(Depresyonda) Kimyasal dengesizlik teorisinin tehlikeleri
Kimyasal dengesizlik depresyon teorisinin tehlikeleri
Yeni bir Harvard araştırması, kullandığınız dilin hasta sonuçlarını etkilediğini ortaya koyuyor.

-google ile çevrildi-
- Harvard'ın McLean Hastanesi'nde yapılan bir araştırma, kimyasal dengesizlik dilini kullanmanın hastaların sonuçlarını kötüleştirdiğini iddia ediyor.
- Psikiyatri DSM kategorilerini büyük ölçüde terk etmiş olsa da, profesör Joseph E Davis, alanın "beyin temelli bir teşhis sistemi" için çabalamaya devam ettiğini yazıyor.
- Akıl sağlığı ile ilgili kimyasal açıklamalar, ilaç şirketlerine hastalardan çok daha fazla fayda sağlıyor gibi görünüyor.
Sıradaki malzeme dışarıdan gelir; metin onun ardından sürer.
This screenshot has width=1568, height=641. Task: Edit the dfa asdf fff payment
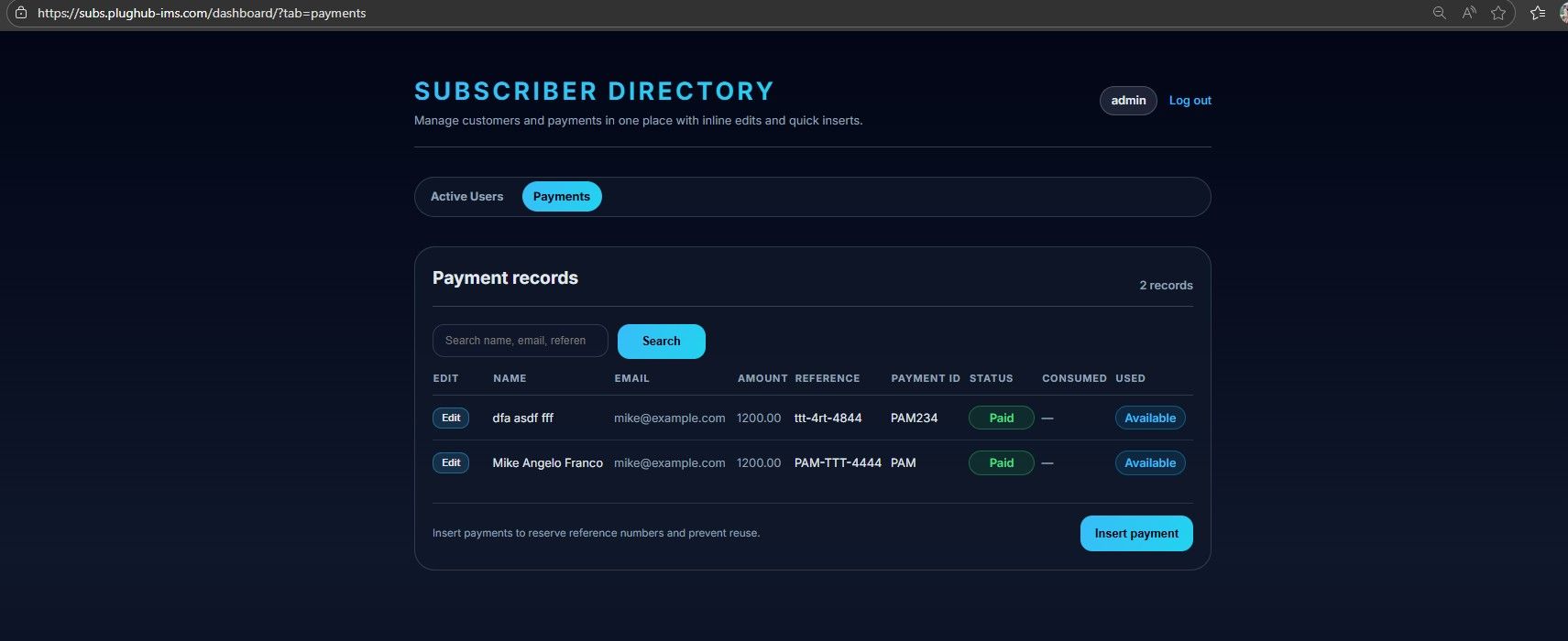(x=451, y=418)
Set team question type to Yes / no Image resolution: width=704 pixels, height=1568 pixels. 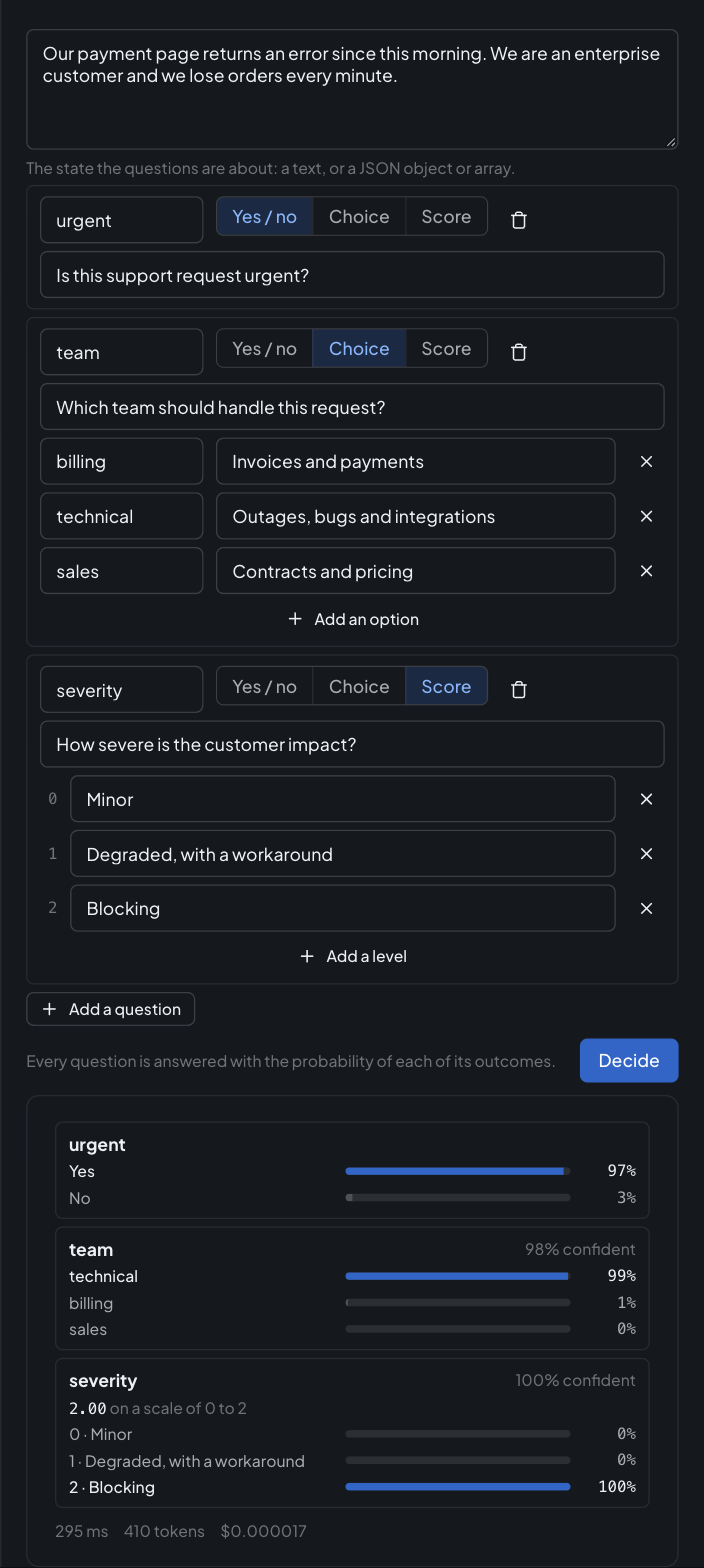(265, 349)

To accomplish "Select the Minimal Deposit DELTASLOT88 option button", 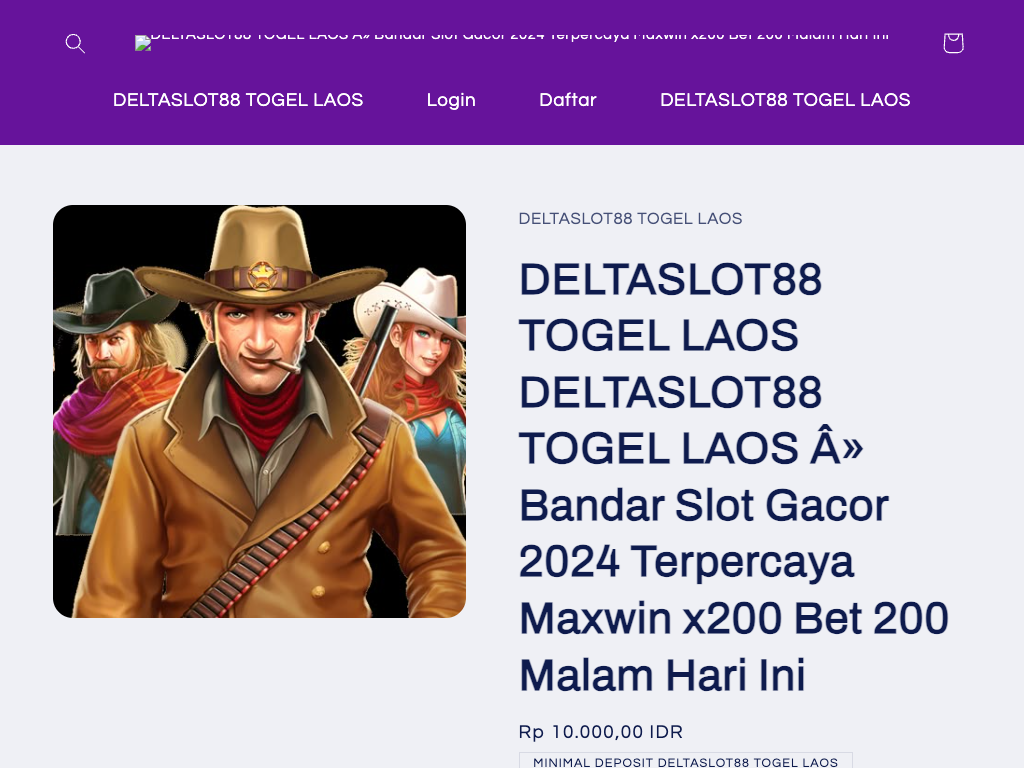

Farmakolojik devrim sakinleştiricilerle başladı. Miltown, ülkenin ilk "gişe rekorları kıran" uyuşturucusuydu. Cilt sorunları ve mide rahatsızlığından odaklanma eksikliği ve sosyal kaygıya kadar her şeyi hafifletmek için lakaplı olan sakinleştiriciler - ve tabii ki "blues", tarihinde ilk kez olan bir ülkeye geniş çapta sızan ilk psikiyatrik haplardı. harcanabilir gelir ve boş zaman.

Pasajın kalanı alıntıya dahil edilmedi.